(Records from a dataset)
####################
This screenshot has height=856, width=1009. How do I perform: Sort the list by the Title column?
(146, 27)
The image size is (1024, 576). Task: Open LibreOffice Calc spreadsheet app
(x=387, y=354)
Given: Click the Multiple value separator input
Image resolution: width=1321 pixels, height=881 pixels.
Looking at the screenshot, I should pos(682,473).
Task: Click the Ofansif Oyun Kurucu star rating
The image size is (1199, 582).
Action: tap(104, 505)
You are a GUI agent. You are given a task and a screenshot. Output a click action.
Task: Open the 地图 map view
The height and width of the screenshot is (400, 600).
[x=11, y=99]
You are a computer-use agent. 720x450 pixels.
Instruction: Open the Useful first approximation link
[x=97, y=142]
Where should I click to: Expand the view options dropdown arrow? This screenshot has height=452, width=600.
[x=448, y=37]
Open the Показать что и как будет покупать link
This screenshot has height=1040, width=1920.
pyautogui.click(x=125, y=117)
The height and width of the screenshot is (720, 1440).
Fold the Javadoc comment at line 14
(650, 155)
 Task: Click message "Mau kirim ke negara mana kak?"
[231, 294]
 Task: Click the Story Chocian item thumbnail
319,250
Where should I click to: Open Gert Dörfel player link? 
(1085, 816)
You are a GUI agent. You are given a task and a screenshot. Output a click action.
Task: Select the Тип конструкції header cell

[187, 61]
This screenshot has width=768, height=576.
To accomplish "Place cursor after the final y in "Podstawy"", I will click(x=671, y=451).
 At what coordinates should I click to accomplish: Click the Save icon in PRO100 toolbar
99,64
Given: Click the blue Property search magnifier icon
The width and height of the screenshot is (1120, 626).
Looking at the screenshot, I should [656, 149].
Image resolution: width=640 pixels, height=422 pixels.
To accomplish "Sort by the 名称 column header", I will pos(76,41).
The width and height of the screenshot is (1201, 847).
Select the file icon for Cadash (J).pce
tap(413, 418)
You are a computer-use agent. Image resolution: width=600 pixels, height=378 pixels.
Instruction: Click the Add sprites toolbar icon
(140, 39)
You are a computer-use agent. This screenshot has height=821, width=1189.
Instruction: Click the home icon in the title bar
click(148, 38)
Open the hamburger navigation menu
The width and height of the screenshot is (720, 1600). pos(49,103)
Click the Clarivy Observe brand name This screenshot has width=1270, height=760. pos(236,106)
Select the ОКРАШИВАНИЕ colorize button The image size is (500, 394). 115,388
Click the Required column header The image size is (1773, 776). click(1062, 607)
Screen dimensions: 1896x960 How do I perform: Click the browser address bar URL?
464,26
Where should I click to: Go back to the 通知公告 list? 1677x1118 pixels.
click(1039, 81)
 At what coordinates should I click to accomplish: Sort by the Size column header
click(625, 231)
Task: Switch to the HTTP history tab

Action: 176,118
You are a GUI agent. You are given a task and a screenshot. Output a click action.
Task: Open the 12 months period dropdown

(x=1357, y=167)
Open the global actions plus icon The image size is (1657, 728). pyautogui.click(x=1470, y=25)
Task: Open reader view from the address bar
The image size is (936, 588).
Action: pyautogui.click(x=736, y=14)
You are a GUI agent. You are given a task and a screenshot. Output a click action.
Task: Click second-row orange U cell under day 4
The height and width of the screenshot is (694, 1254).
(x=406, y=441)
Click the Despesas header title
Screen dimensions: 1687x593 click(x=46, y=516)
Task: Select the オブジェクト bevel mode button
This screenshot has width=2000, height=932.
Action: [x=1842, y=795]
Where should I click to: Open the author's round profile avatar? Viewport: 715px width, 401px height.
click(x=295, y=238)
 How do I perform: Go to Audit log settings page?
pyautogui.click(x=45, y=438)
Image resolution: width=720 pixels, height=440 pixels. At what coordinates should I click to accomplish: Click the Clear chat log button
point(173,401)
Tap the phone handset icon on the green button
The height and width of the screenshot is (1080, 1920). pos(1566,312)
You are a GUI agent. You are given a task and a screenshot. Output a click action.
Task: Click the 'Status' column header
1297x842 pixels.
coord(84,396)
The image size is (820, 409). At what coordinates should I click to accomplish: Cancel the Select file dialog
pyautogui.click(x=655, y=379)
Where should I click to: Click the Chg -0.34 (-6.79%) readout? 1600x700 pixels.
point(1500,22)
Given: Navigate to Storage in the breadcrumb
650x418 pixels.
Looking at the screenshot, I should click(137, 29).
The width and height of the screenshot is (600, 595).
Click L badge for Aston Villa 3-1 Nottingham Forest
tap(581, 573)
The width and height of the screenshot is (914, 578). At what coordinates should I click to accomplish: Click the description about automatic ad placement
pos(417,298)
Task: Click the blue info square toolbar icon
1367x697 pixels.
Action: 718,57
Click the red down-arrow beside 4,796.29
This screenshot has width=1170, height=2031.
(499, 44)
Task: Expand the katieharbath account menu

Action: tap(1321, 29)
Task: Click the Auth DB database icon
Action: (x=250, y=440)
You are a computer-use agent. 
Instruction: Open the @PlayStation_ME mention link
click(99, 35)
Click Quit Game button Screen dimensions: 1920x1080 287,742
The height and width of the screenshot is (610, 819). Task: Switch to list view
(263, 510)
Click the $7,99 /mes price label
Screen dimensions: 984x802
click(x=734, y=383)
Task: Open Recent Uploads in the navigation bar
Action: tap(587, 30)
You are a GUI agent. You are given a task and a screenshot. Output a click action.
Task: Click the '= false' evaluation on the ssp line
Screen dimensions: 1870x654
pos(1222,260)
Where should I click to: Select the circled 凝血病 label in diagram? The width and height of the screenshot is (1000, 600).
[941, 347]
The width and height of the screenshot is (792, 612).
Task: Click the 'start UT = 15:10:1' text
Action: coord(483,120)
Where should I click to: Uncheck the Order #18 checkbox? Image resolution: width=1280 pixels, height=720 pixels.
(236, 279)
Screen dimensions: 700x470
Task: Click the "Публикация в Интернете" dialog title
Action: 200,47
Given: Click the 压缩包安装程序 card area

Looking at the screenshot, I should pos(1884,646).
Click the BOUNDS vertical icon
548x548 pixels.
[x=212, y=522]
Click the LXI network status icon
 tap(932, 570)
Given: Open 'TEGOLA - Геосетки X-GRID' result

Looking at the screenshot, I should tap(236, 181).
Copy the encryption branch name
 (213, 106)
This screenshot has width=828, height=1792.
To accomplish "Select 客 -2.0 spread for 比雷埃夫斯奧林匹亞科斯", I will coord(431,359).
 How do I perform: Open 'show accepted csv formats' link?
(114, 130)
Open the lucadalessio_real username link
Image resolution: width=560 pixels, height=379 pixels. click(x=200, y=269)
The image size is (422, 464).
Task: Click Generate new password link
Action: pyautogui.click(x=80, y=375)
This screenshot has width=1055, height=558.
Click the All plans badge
####################
▸ Activity
Reply with a lone number, the count of lines in the data that include the string "computer".

▸ Response area
4